[Stored items from a collection]
········
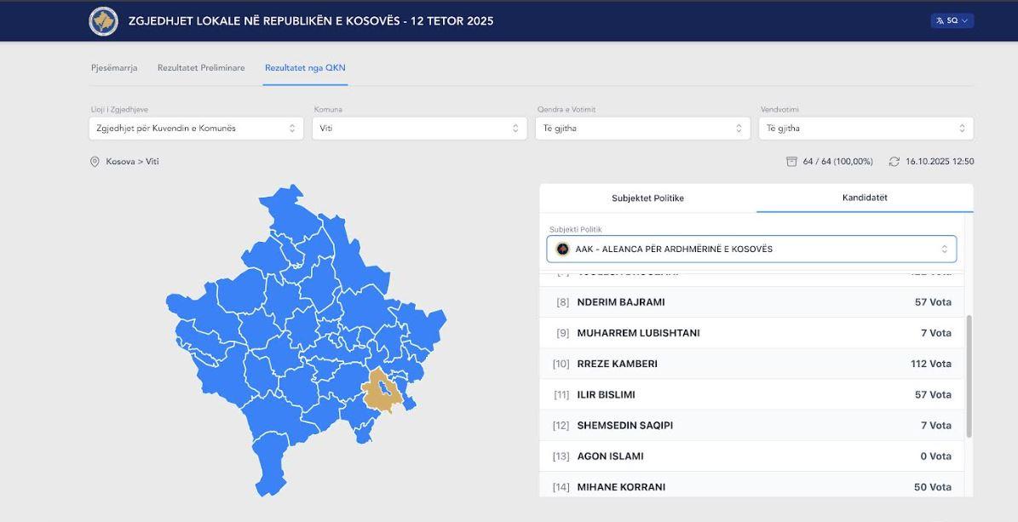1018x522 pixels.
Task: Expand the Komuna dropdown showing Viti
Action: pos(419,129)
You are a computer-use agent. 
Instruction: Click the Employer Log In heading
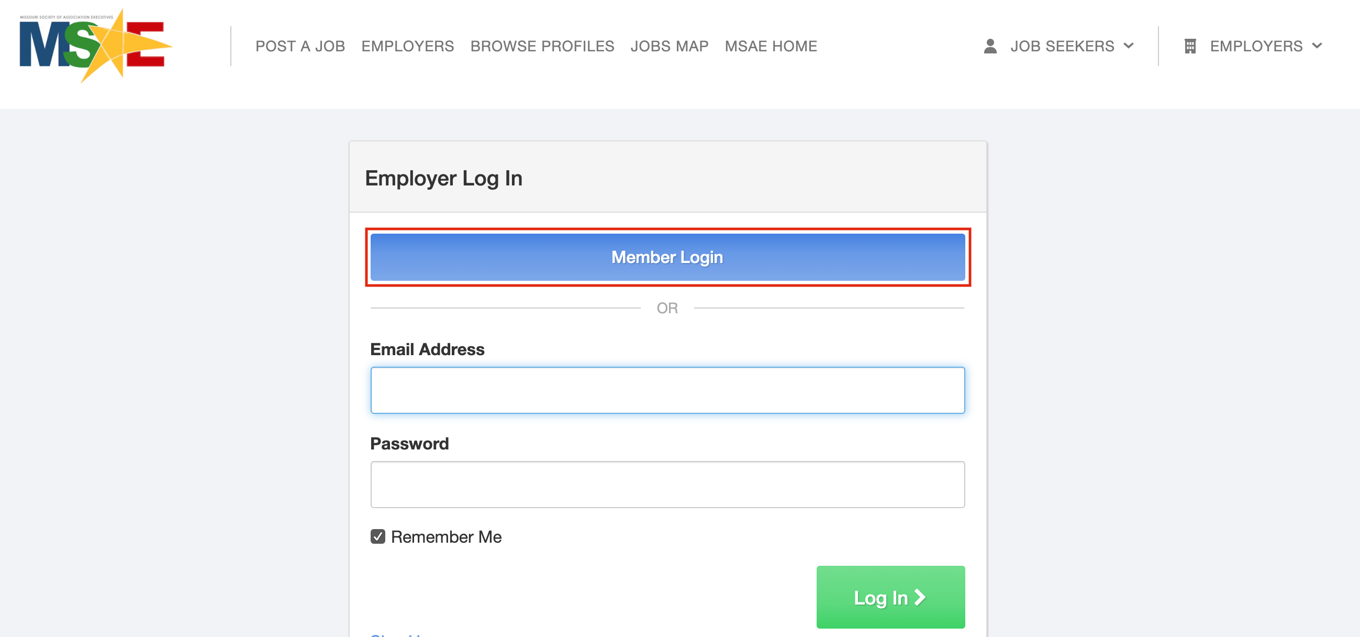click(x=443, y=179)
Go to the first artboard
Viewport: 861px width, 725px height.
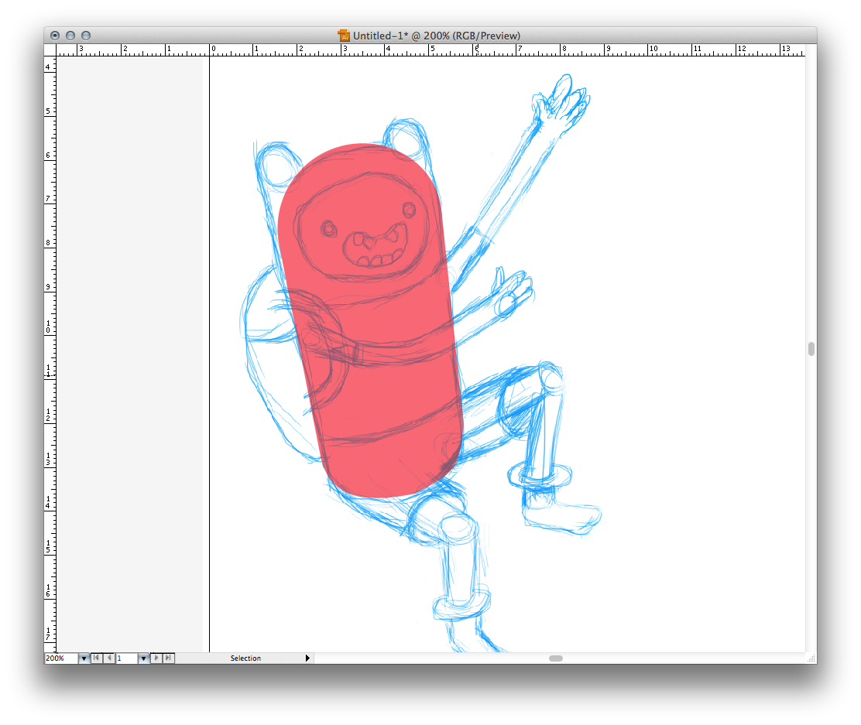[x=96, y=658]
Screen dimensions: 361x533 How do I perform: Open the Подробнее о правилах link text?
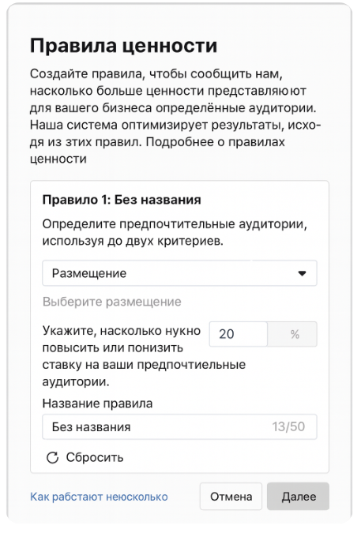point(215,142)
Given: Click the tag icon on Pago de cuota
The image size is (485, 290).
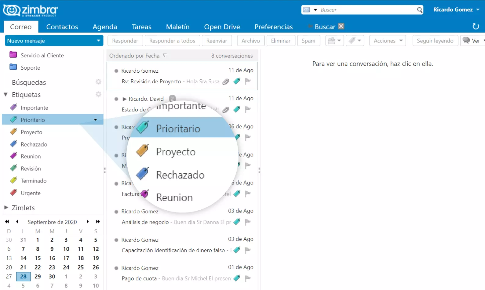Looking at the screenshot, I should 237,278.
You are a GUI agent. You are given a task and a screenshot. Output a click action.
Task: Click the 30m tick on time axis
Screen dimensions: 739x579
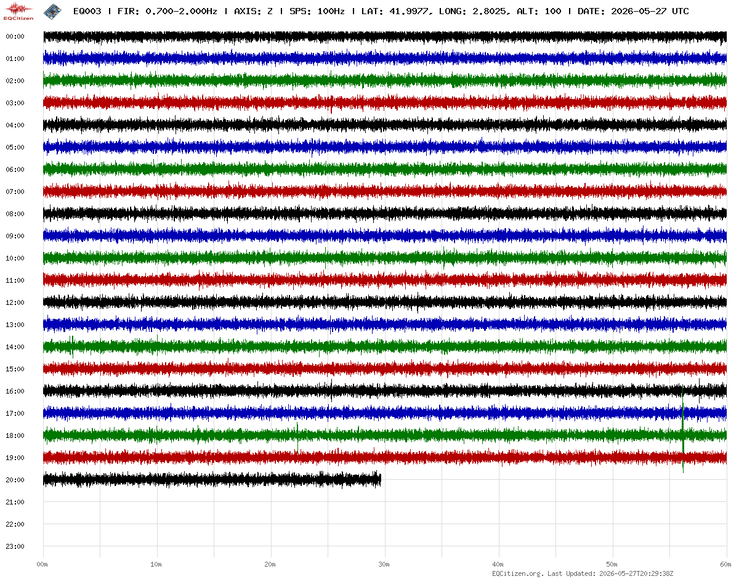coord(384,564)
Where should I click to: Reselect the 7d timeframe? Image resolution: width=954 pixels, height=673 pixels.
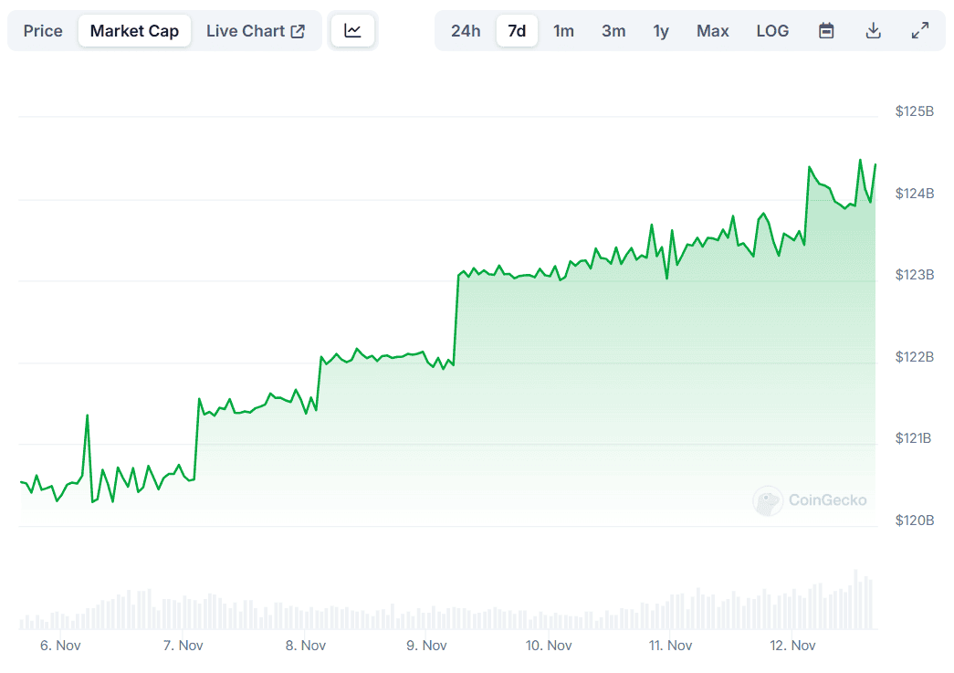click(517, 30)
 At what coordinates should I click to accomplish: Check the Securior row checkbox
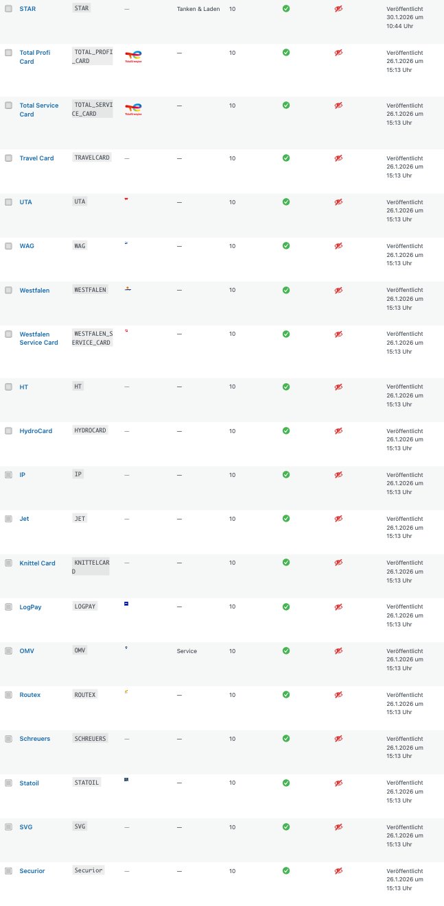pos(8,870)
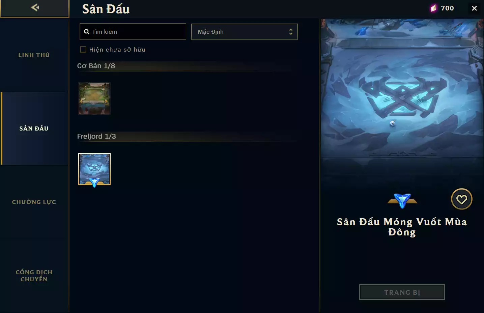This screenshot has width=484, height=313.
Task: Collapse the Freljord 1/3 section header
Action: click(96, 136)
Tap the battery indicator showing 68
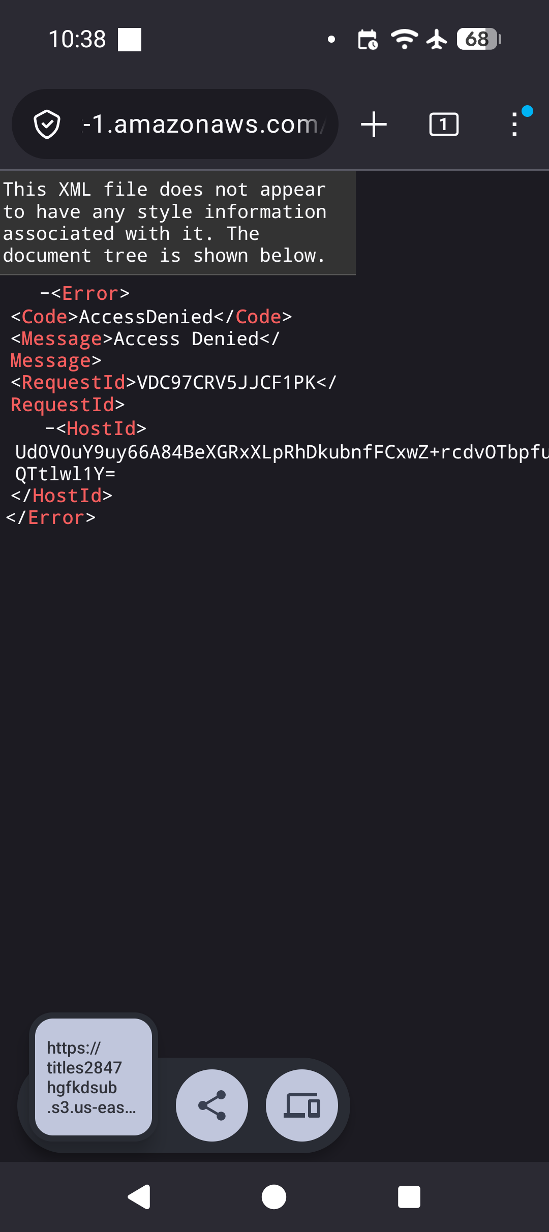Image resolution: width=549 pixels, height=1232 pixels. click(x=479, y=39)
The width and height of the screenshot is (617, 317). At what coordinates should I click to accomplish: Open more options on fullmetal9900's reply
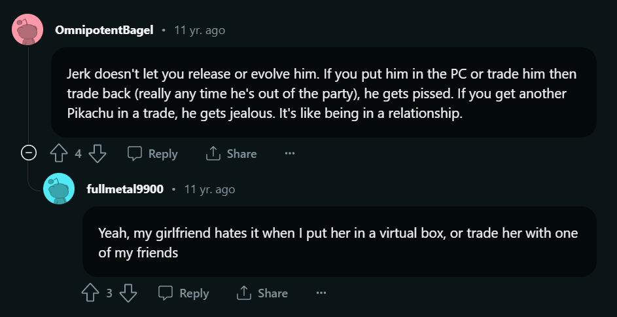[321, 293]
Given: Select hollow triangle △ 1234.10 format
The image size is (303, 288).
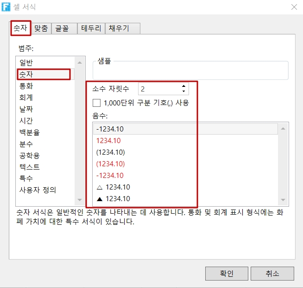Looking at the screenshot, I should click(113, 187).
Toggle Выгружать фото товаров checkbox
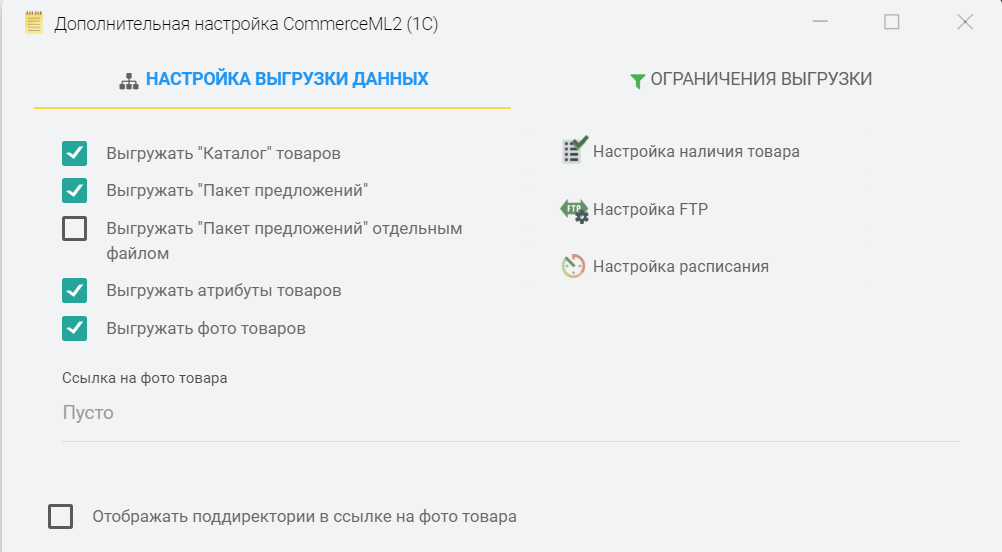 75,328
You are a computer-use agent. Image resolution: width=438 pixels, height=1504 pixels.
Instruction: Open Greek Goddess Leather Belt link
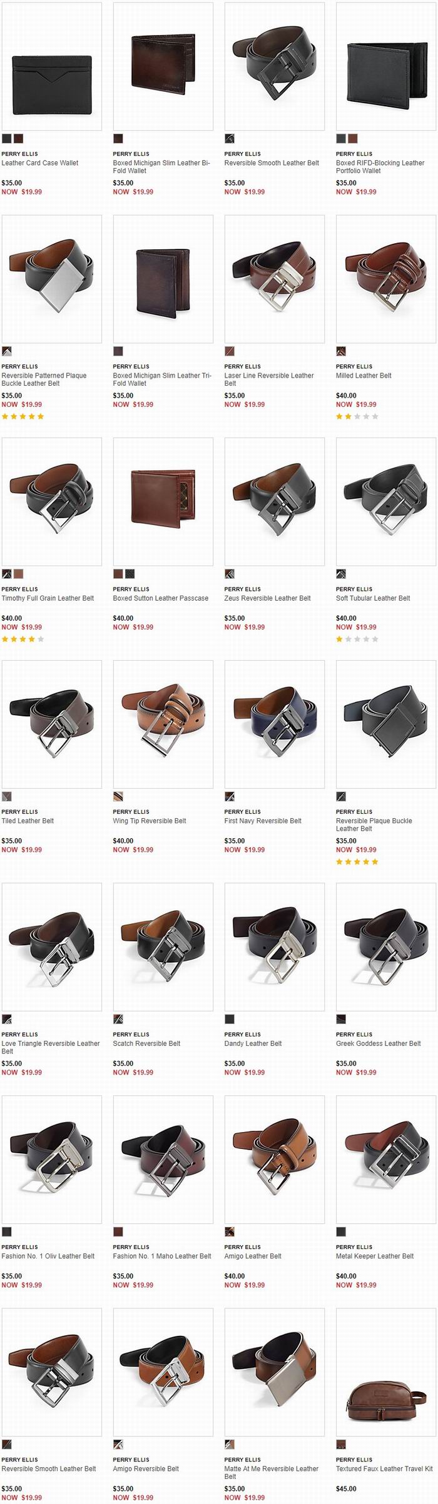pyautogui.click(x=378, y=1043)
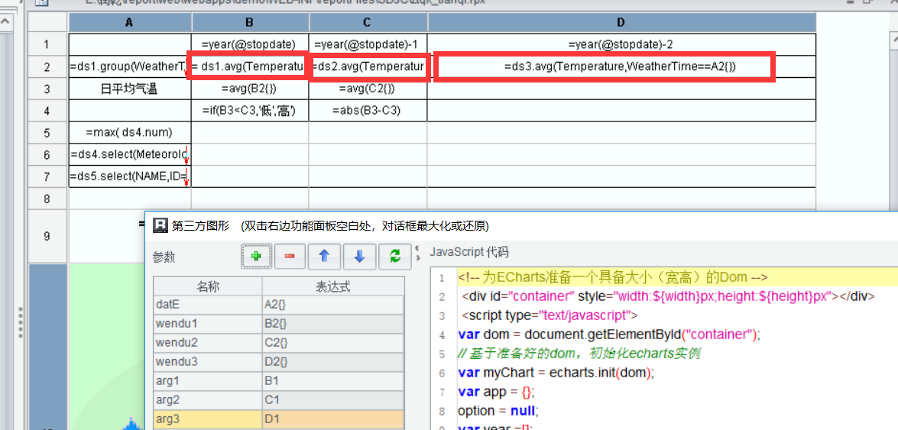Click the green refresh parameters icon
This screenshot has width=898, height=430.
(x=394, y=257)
········
- **TASK OBJECTIVE**: Beginning with the line that contains "The width and" and ending with the last line of the data, transcribe each line exactly; pictures stay out.

- **RESULT OF THIS TASK**:
The width and height of the screenshot is (617, 317). At what coordinates should I click to accomplish: Open more options on fullmetal9900's reply
[321, 293]
Given: Select hollow triangle △ 1234.10 format
The image size is (303, 288).
Looking at the screenshot, I should click(113, 187).
Toggle Выгружать фото товаров checkbox
 75,328
You are a computer-use agent. Image resolution: width=438 pixels, height=1504 pixels.
Instruction: Open Greek Goddess Leather Belt link
pyautogui.click(x=378, y=1043)
Click the green refresh parameters icon
This screenshot has width=898, height=430.
(x=394, y=257)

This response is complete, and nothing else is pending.